Down’s syndrome is a genetic disorder; a person is born with 47 chromosomes instead of 46. The disorder affects approximately 5,000 births a year in the United States, according to the National Down’s Syndrome Society. It estimates there are 250,000 affected people in the United States.

Most people with Down’s syndrome have IQs that fall in the mild to moderate range of retardation, according to the society. Children with the disorder are educable to varying degrees.

The days of institutionalizing such children are long over, said Daniel Crimmins, acting program director for developmental disabilities at the Graduate School of Health Sciences of New York Medical College in Valhalla.

“Society has changed to say an institution is not the best place for any child,” Crimmins said.

When Kingsley and Levitz were born, there was already a movement among educators and social workers to work with Down’s syndrome children.

The medical profession lagged behind, Crimmins said, but within the last 15 years it recognized that these children can learn and can do a great deal independently.

Some of the life-limiting aspects of Down’s syndrome, including certain congenital heart problems, can now be corrected through surgery, giving hope for a normal life span, according to Crimmins.

Kingsley and Levitz were lucky. Levitz’s mother, Barbara, was a teacher of special needs children. Kingsley’s mother was a writer for “Sesame Street.”

Barbara Levitz and her husband, Jack, started the Parent Assistance Committee on Down’s Syndrome in their hometown of Peekskill, N.Y. After Jason was born, Emily and Charles Kingsley learned of the Levitzes and reached out to them.

The result was a bond of friendship between the families and especially between Jason and Mitchell.

Both mothers say the key to success was early intervention. “The idea was to try everything,” said Emily Kingsley, even if it meant putting Jason in a tub full of Jell-O when he was 6 months old to enhance his senses.

Jason made his television debut at age 15 months on “Sesame Street,” and Mitchell appeared regularly as well.

Joan Ganz Cooney, the co-founder of the Children’s Television Workshop which started “Sesame Street,” said in a foreword to the book that the show had been looking for ways to include children with disabilities.

The boys’ education wasn’t without hardship. Both were placed in mainstream classes in school. Levitz admits he was often teased and made fun of because he speaks slower and takes a little longer to learn.

But his two younger sisters along with the rest of his family offered sufficient support to get him through the rough spots, and then he helped Kingsley.

The book reproduces the often idiosyncratic syntax of the young men’s speech.

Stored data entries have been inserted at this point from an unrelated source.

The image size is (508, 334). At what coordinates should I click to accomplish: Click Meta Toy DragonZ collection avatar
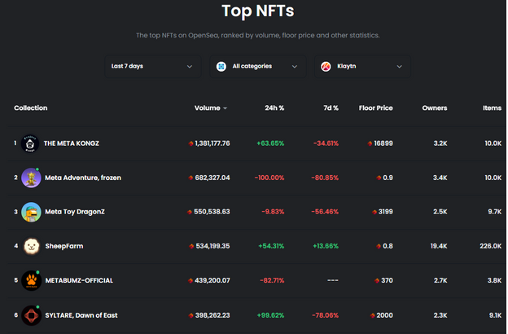31,212
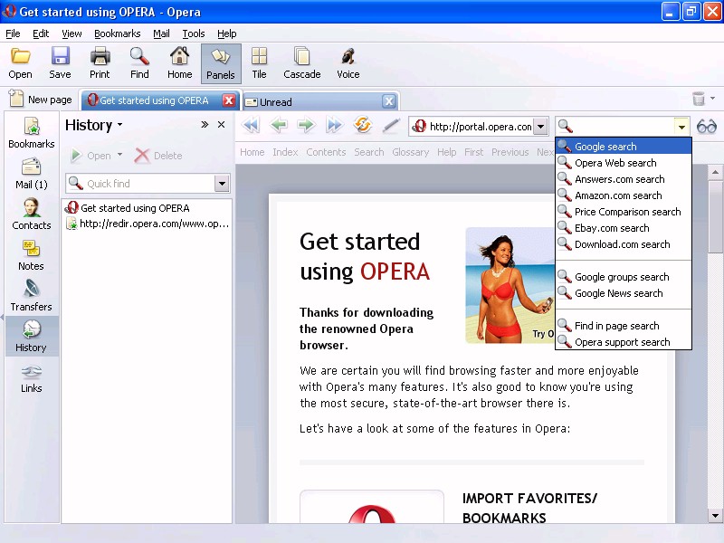This screenshot has height=543, width=724.
Task: Open the Tile windows tool
Action: coord(259,63)
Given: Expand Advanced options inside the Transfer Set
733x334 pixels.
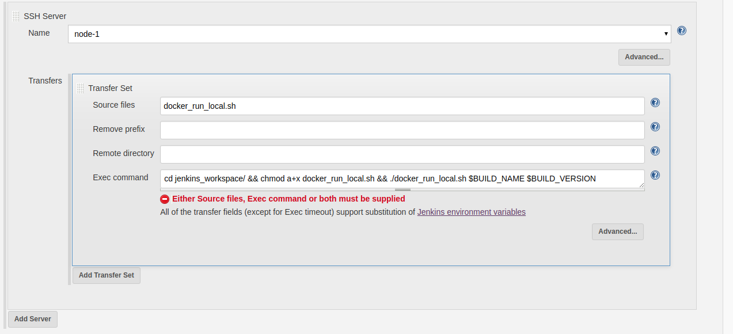Looking at the screenshot, I should click(617, 231).
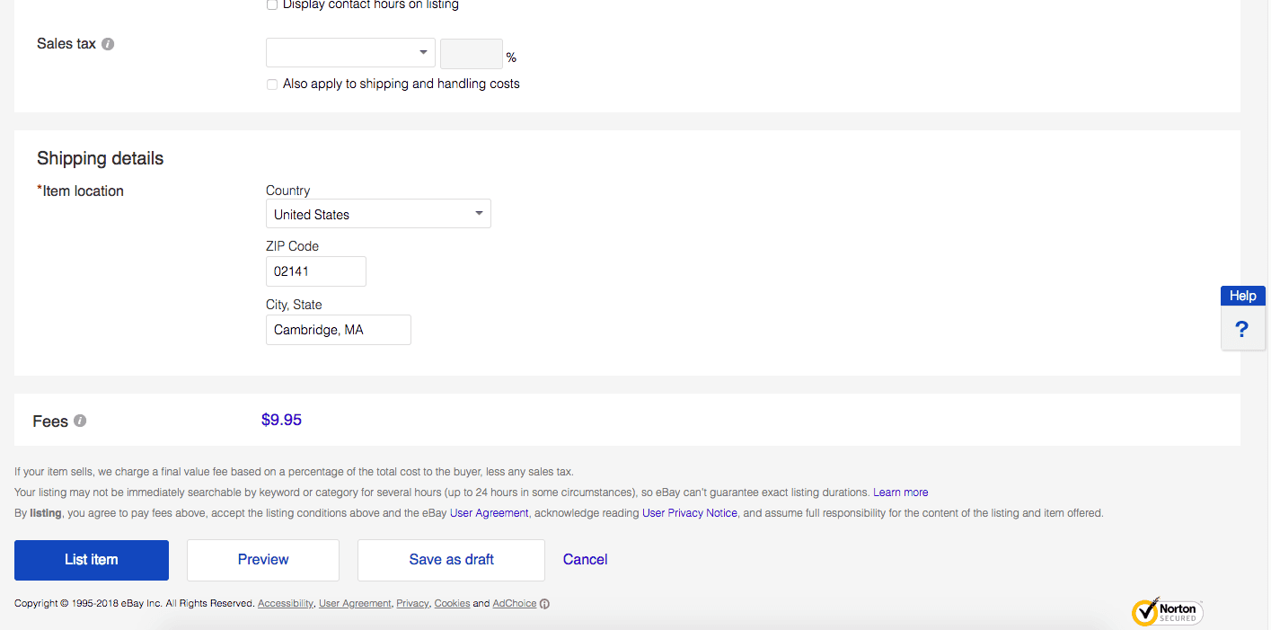Open the Accessibility footer link

285,604
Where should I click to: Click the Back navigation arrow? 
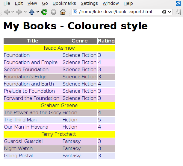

In their introduction, the mothers explain that they did not edit the quotes because they didn’t want to camouflage their sons’ disabilities.

The book is the cumulation of three years of dialogue between the two young men and their families, and it is often brutally honest.

Levitz asks his father how he reacted when he learned of his disability. Jack Levitz replies, “Well, I cried. Big time. I was very upset.”

He says he worried his son wouldn’t be able to master Hebrew to have a bar mitzvah. Levitz says one of his proudest moments was undergoing that Jewish religious ritual at age 13 “because it was my father’s dream.”

Their efforts to enhance the rights of the disabled comes at a time when public awareness of the problem is increasing, they say. Federal and state laws now help protect such rights.

Levitz recently moved into an apartment of his own and works for the Westchester Assn. for Retarded Citizens. He’s a member of a citizens advisory panel for the county Department of Mental Health.

Kingsley is still in high school and talks glowingly of his girlfriend, Tami, who lives in Pittsburgh.

“We want to tell people to erase their negative attitudes. Get to know people,” Levitz said.

“With our abilities, we should change it to Up syndrome,” Kingsley said.